But we weren’t just trying to get a response — our goal was threefold.

1. Qualify each lead

2. Determine exactly which products and services they were most interested in

3. Discover what was their most important buying criteria

The questionnaire generated an 18% response.

We then ranked prospects into seven different tiers, based on what they told us. And began marketing to them in seven different targeted ways.

We also asked prospects how they wanted to hear from us — direct mail, e-mail, by telephone. And we honored their request.

The result was a highly successful campaign, where prospects received only the information from us that they requested, based on not just permission, but active participation.

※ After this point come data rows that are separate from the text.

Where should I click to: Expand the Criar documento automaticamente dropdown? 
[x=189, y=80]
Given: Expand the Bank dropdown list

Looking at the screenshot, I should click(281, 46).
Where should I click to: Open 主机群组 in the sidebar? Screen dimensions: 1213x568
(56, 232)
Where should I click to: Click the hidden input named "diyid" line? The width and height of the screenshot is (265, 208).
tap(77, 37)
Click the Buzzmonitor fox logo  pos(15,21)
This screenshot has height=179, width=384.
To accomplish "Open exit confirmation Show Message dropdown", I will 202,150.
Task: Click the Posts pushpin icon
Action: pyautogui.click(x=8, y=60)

By the way, questionnaires are an excellent first step in Participation Marketing. For a complete discussion on how and when to use them, please see "The Art of the Questionnaire" a recent article posted at


The 5 Principles of Participation Marketing

1. You really know your customers

You want to make sure you maintain an accurate and up-to-date database. At the very minimum, you want to know their purchase history and how long they’ve been a customer.

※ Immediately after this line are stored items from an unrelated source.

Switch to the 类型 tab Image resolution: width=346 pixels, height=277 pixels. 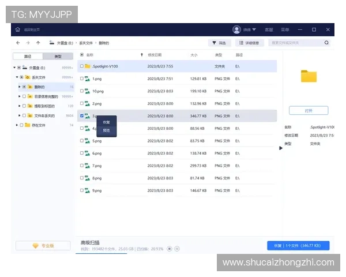coord(58,57)
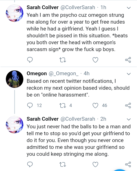Share Sarah Collver's bottom tweet
Image resolution: width=137 pixels, height=171 pixels.
pyautogui.click(x=128, y=164)
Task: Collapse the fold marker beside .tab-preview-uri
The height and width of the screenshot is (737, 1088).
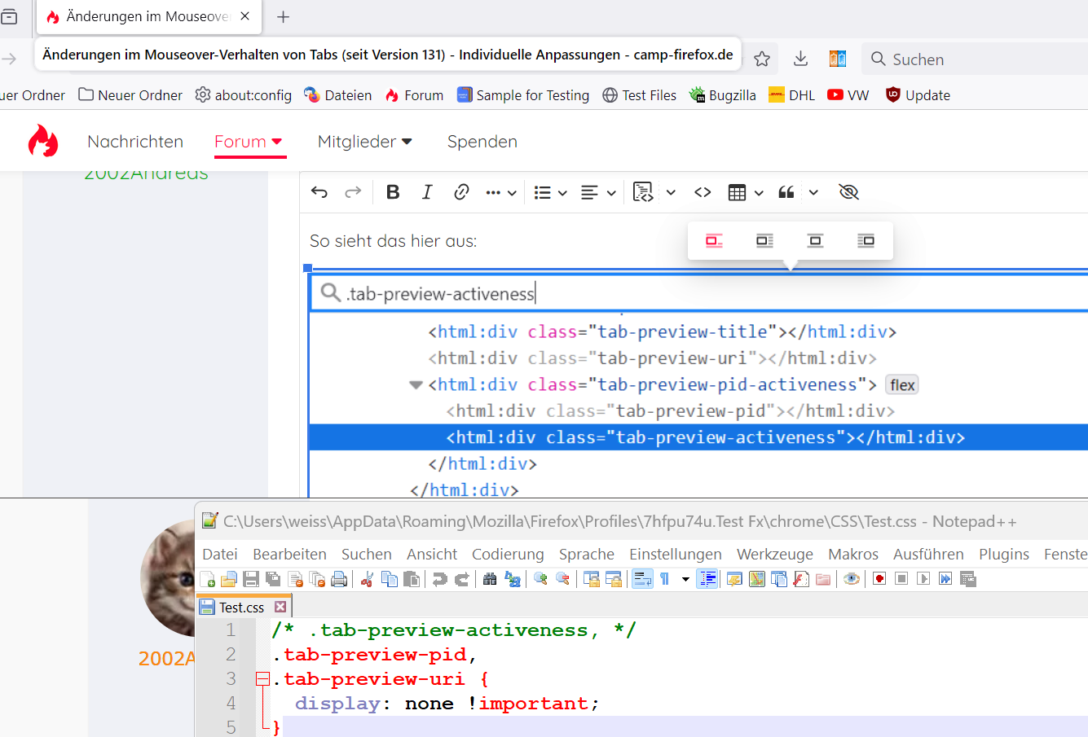Action: click(x=262, y=679)
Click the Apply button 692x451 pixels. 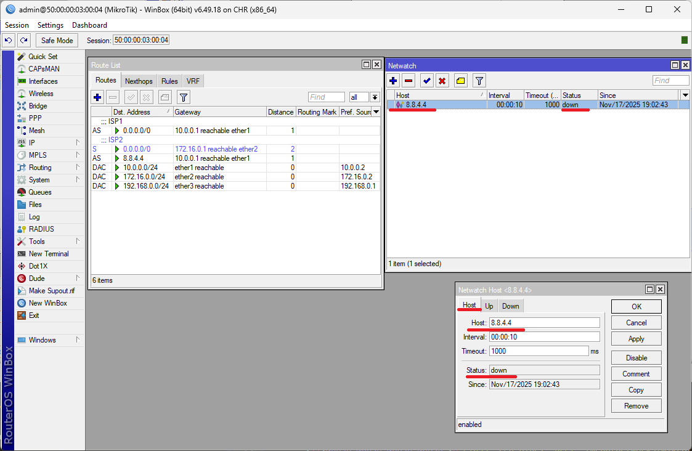(x=636, y=339)
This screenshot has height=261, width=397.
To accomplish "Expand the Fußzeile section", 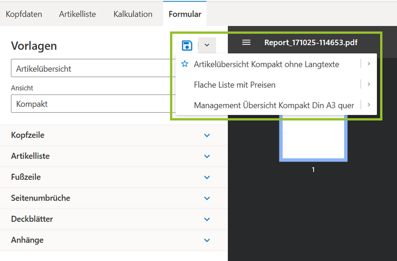I will pos(207,177).
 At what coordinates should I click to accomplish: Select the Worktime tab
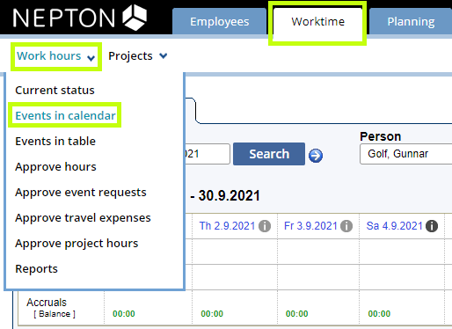pos(317,22)
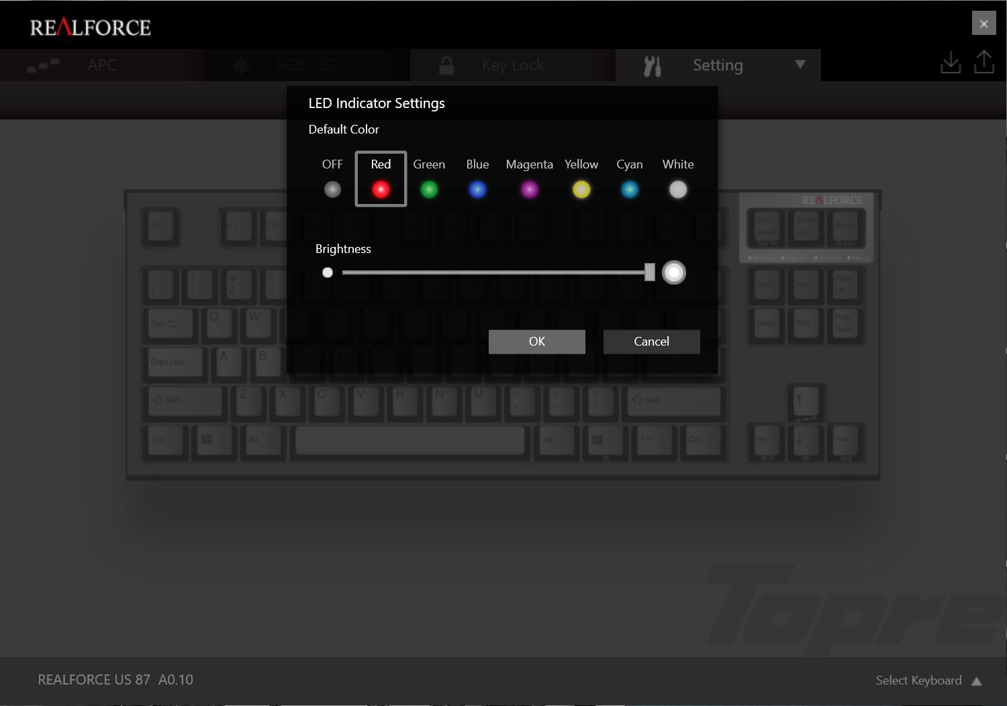1007x706 pixels.
Task: Open the APC tab icon
Action: click(44, 65)
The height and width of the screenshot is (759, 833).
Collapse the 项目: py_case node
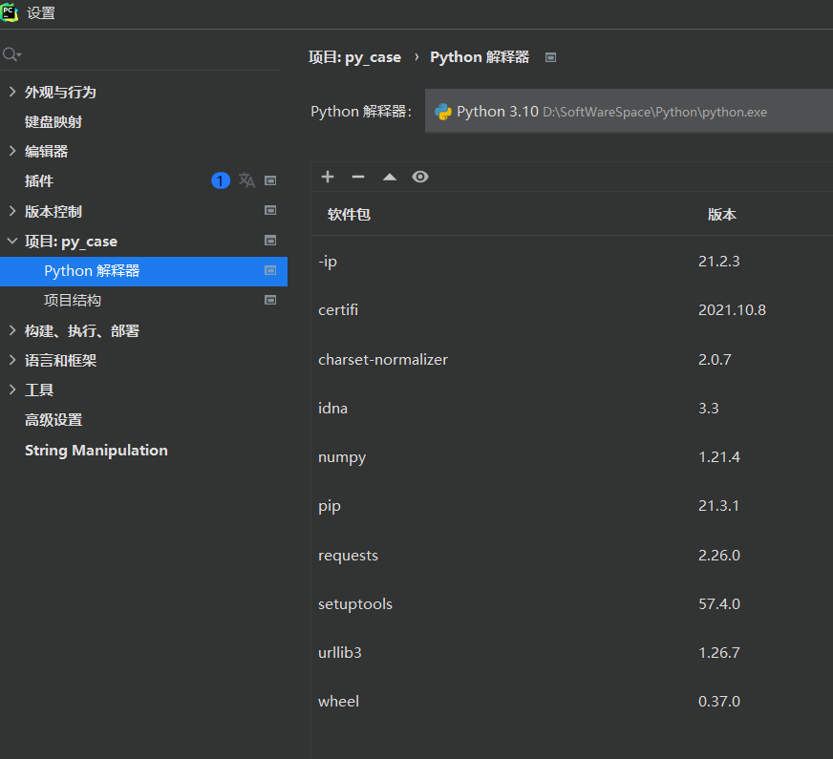[x=11, y=241]
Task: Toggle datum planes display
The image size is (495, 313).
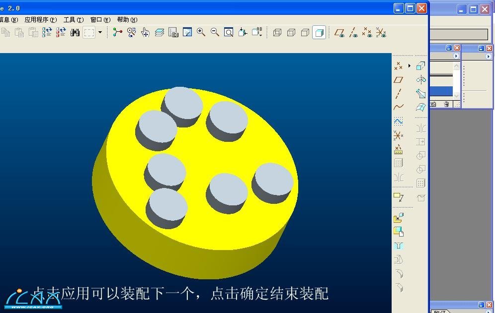Action: [x=339, y=33]

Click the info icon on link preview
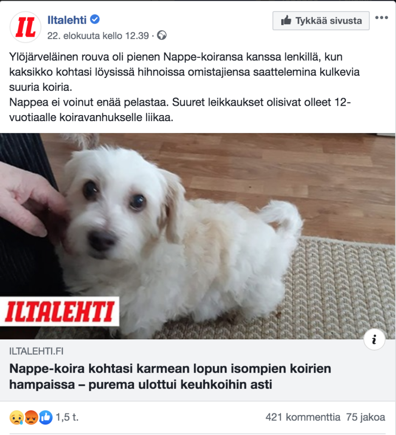click(x=374, y=339)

If you don’t know, you ask them.

Harvey MacKay, author and owner of a large envelope company, requires his salespeople to complete a 66-question profile of each and every customer.

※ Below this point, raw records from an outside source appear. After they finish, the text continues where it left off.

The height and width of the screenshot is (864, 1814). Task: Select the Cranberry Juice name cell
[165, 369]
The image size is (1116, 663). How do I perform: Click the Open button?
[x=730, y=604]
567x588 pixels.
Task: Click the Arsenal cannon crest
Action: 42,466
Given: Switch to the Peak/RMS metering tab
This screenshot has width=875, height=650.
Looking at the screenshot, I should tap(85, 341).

They don’t do it all at once; but over time, they get to know each customer, their likes and dislikes, their goals and exactly what they want and expect from a supplier.

2. You generate feedback at every opportunity

You may start with a one-time questionnaire; or you may want to create an ongoing customer satisfaction survey.

Your goal is to use every interaction with a customer; every sale or every experience; as an opportunity to learn. Not only about how they feel about you. But also more about them.

3. You involve customers and prospects as much as possible.

Interaction is the key to Participation Marketing. When you buy a computer from Dell, you decide how much memory it has, and how fast you want to function. You pick all the accessories.

You become the designer, the manufacturer, and even the salesperson.

That’s one reason why Dell sells more computers than IBM.

4. You market on their schedule -- not yours.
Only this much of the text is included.